C’est absurde. S’il en est ainsi on ne comprend plus sur quoi repose l’alliance de la classe ouvrière et des grandes masses paysannes, car on ne saurait pas prétendre que cette union soit une union morale.

Il est grand temps de comprendre que l’union de la classe ouvrière et des paysans est une union raisonnée, l’union des intérêts de deux classes, une union de classe des ouvriers et des grandes masses rurales, ayant pour but d’assurer des avantages réciproques. Il va de soi que si, en dépouillant le paysan de sa perspective économique nous avons tué ou presque tué ce qui sert de stimulant économique à la paysannerie, nous n’arriverions pas à réaliser l’alliance de la classe ouvrière et de la paysannerie.

Il est évident qu’on ne saurait parler ici de « créer » ou de « tuer » le stimulant de l’activité économique de la paysannerie pauvre et moyenne. Il s’agit de renforcer ce stimulant et de le développer à l’avantage réciproque de la classe ouvrière et des principales masses de la paysannerie. Voilà de quoi parlent les thèses sur les chiffres de contrôle de l’économie nationale.

Enfin, il est nécessaire de renforcer l’approvisionnement de la campagne en marchandises. J’entends par là aussi bien des articles de consommation que (surtout) des marchandises d’ordre industriel (machines, engrais, etc.), susceptibles de relever la production agricole.

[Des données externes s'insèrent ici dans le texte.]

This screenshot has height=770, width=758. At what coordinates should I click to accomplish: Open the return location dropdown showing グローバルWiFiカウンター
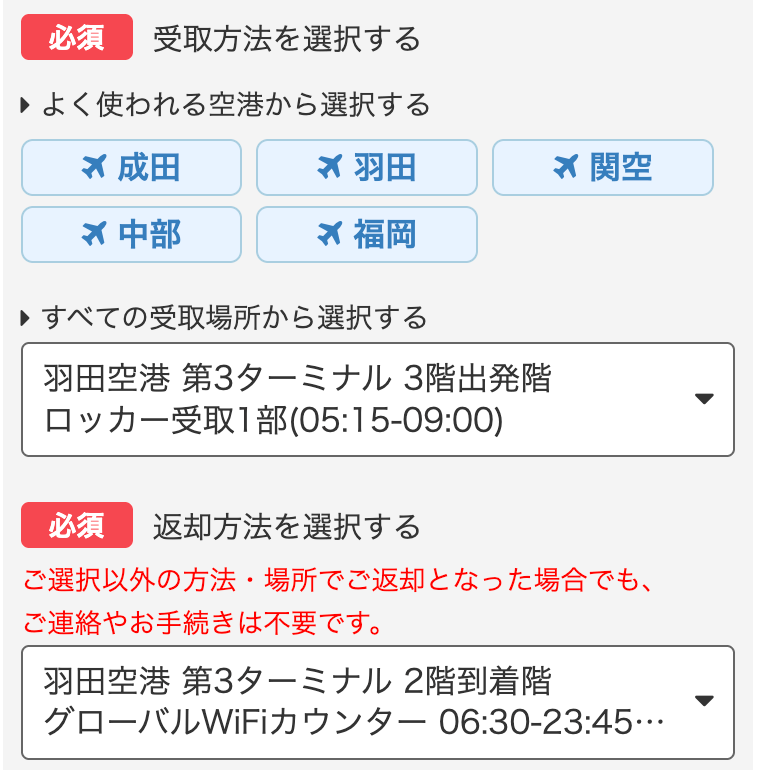coord(360,702)
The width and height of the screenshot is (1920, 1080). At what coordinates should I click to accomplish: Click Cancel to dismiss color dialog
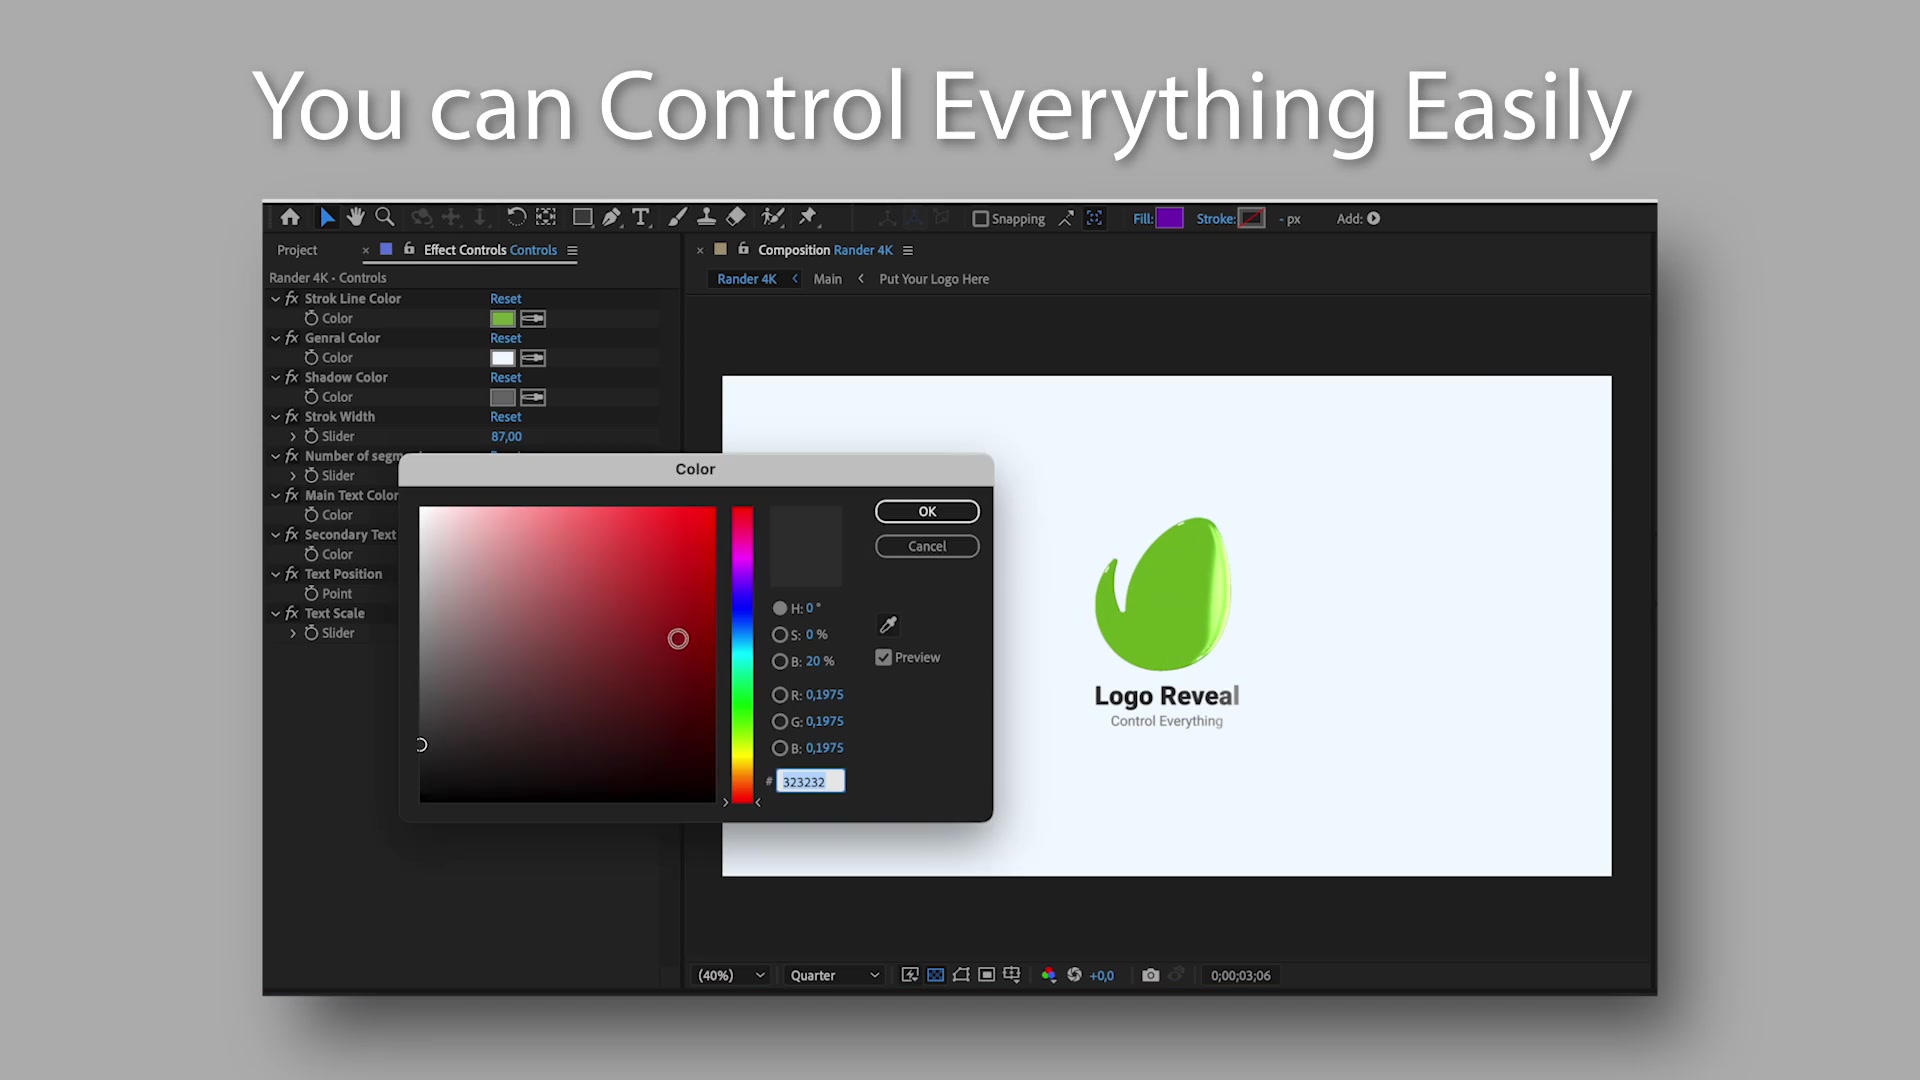point(926,545)
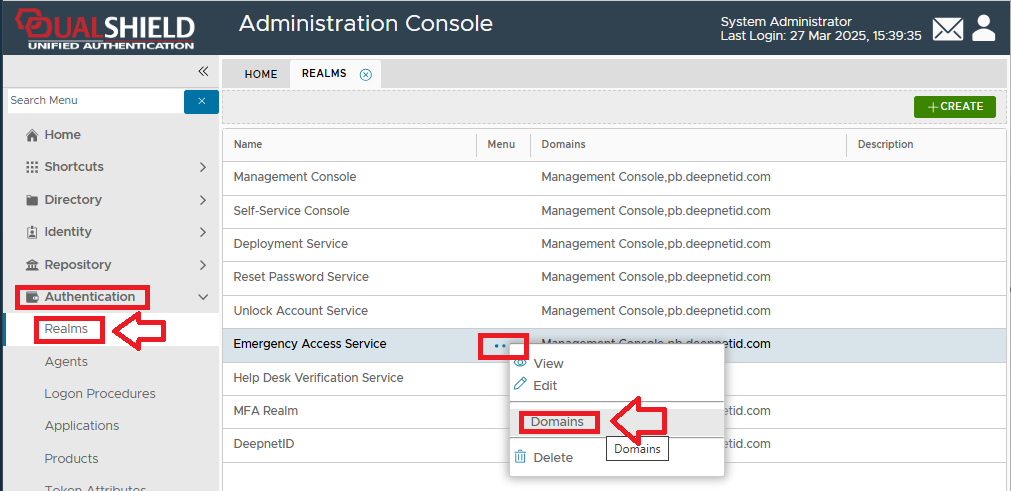1011x491 pixels.
Task: Open Agents in the sidebar
Action: (66, 361)
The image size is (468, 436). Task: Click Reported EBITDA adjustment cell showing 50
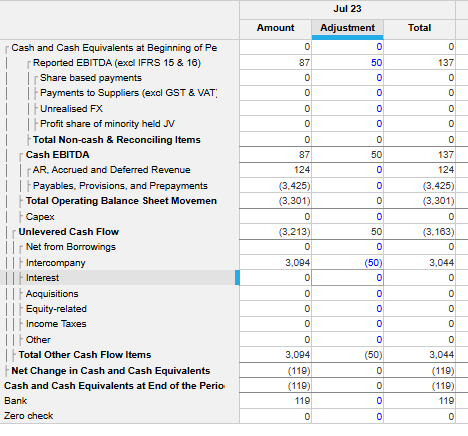347,63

On ne peut dire que tout est pour le mieux dans ce domaine. Vous n’ignorez pas que la disette de marchandises est loin d’être liquidée et qu’elle ne le sera pas de sitôt. Dans certains milieux de notre parti, il existe cette illusion que nous pouvons, dès maintenant, liquider la disette de marchandises.

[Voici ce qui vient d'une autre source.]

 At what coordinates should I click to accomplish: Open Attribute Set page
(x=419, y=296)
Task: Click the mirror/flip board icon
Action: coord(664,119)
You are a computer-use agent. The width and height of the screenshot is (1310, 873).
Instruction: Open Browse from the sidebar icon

Malheureusement cela est faux. Il ne faut pas oublier que la disette de marchandises est liée, d’une part, au mieux-être des ouvriers et des paysans et à l’accroissement colossal de la capacité d’achat de marchandises, dont la production, qui augmente d’année en année, ne suffit pas à faire face à toute la demande et, d’autre part, à la période actuelle de la reconstruction industrielle.

La reconstruction de l’industrie comporte un déplacement de ressources du domaine de la production des moyens de consommation vers celui de la production de moyens de production.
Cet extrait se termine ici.